DÉCISION
N° 02
COUR D'APPEL D'AMIENS
JURIDICTION CIVILE DU PREMIER PRÉSIDENT
STATUANT EN MATIÈRE DE RÉPARATION
DES DÉTENTIONS PROVISOIRES
DÉCISION DU 20 JUIN 2024
*********************************************************************
A l'audience publique du 16 Avril 2024 tenue par Madame Graziella HAUDUIN, Présidente désignée par ordonnances de Madame la Première Présidente de la Cour d'Appel d'Amiens en date du 21 décembre 2023 et du 25 janvier 2024 et saisie en application des articles 149-1 et suivants du code de procédure pénale,
Assistée de Madame Marie-Estelle CHAPON, Greffière,
Dans la cause enregistrée sous le N° RG 23/02982 - N° Portalis DBV4-V-B7H-I2AV du rôle général.
Après communication du dossier et avis de la date d'audience au Ministère public.
ENTRE :
Monsieur [I] [O]
né le [Date naissance 1] 1988 à [Localité 10] (SRI-LANKA)
[Adresse 2]
[Localité 5]
Représenté et plaidant par Me Romain MAMPOUMA, avocat au barreau de COMPIEGNE
ET :
Monsieur L'AGENT JUDICIAIRE DE L'ETAT
Ministère du budget, direction des affaires juridiques
Sous Direction du droit privé
[Adresse 3],
[Adresse 3]
[Adresse 3]
[Localité 4]
Représenté et plaidant par Me Christelle VANDENDRIESSCHE, avocat au barreau d'AMIENS
EN PRÉSENCE DE :
Mme Fanny SIALI, Substitute générale près la Cour d'Appel d'AMIENS.
Après avoir entendu :
- le Conseil du demandeur en ses requête, plaidoirie et observations,
- le Conseil de l'Agent Judiciaire de l'Etat en ses conclusions, plaidoirie et observations,
- Madame la substitute générale en ses conclusions et observations,
- le Conseil du demandeur ayant eu la parole le dernier.
L'affaire a été mise en délibéré conformément à la Loi et renvoyée à l'audience publique du 20 Juin 2024,
A l'audience publique du 20 Juin 2024, Madame la Présidente a rendu la décision suivante :
Mis en examen du chef d'aide à l'entrée, la circulation ou le séjour irrégulier d'un étranger par le juge d'instruction du tribunal judiciaire de Beauvais, M. [I] [O] a été placé en détention provisoire le 25 juin 2021. Il a été remis en liberté le 4 mai 2022 sous contrôle judiciaire et a été relaxé des fins de la poursuite par jugement du tribunal de Beauvais en date du 19 janvier 2023.

-- MATÉRIEL FOURNI --

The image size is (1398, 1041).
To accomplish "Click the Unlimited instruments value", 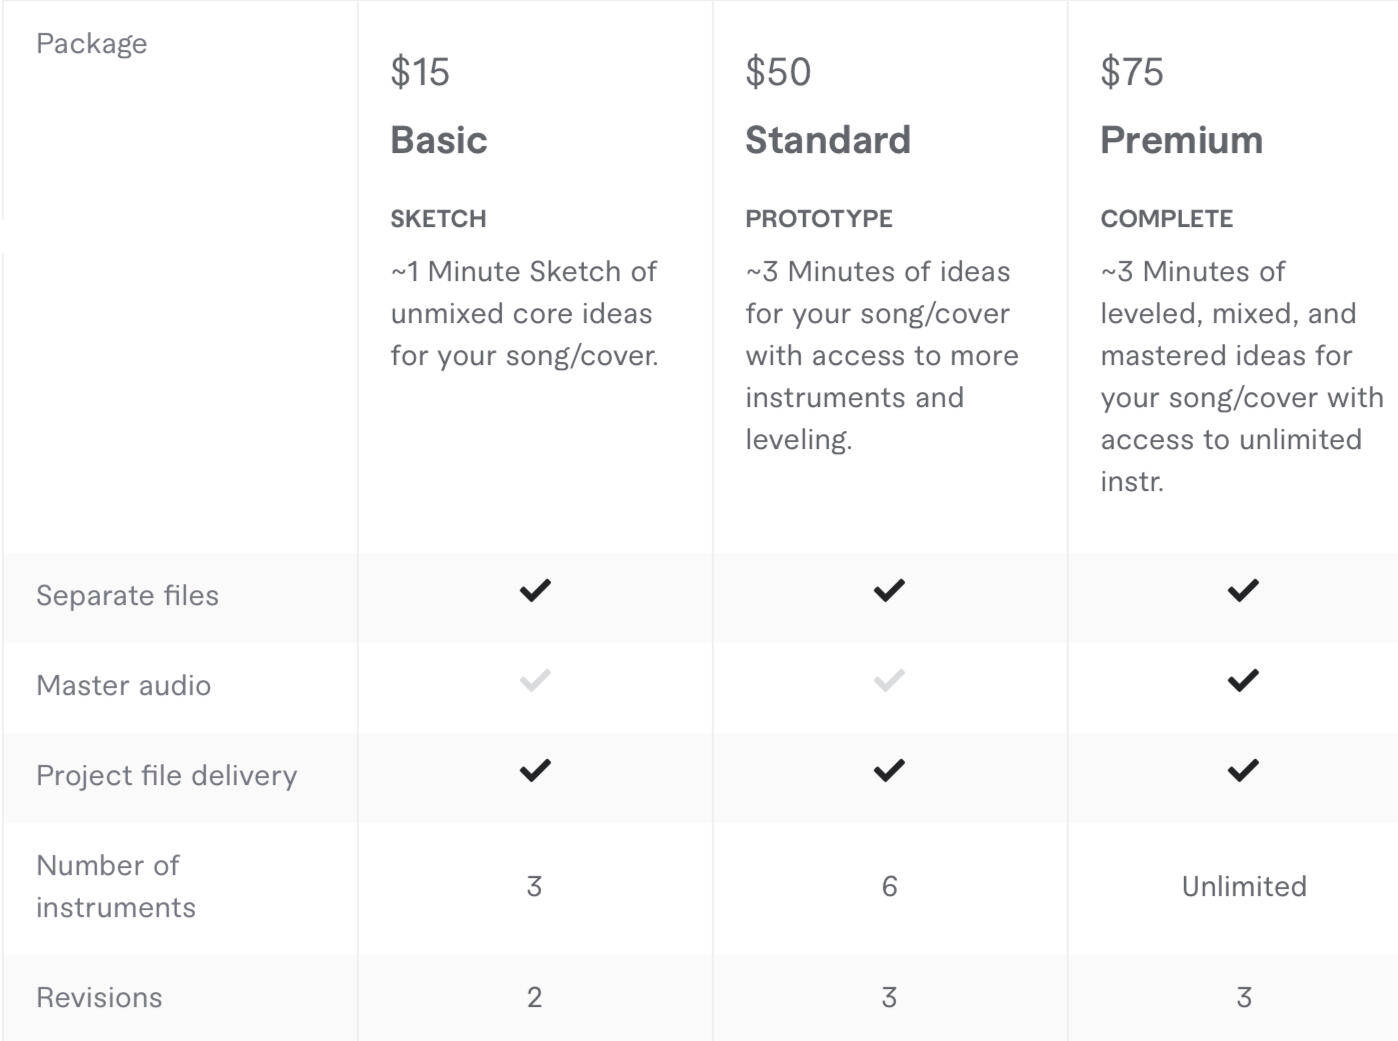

-- CONSIGNES --
Reproduisez à l'identique le passage de l'extrait qui va de « Après avoir entendu » jusqu'à « 19 janvier 2023. ». Appuyez-vous uniquement sur l'extrait.

-- RÉSULTAT --
Après avoir entendu :
- le Conseil du demandeur en ses requête, plaidoirie et observations,
- le Conseil de l'Agent Judiciaire de l'Etat en ses conclusions, plaidoirie et observations,
- Madame la substitute générale en ses conclusions et observations,
- le Conseil du demandeur ayant eu la parole le dernier.
L'affaire a été mise en délibéré conformément à la Loi et renvoyée à l'audience publique du 20 Juin 2024,
A l'audience publique du 20 Juin 2024, Madame la Présidente a rendu la décision suivante :
Mis en examen du chef d'aide à l'entrée, la circulation ou le séjour irrégulier d'un étranger par le juge d'instruction du tribunal judiciaire de Beauvais, M. [I] [O] a été placé en détention provisoire le 25 juin 2021. Il a été remis en liberté le 4 mai 2022 sous contrôle judiciaire et a été relaxé des fins de la poursuite par jugement du tribunal de Beauvais en date du 19 janvier 2023.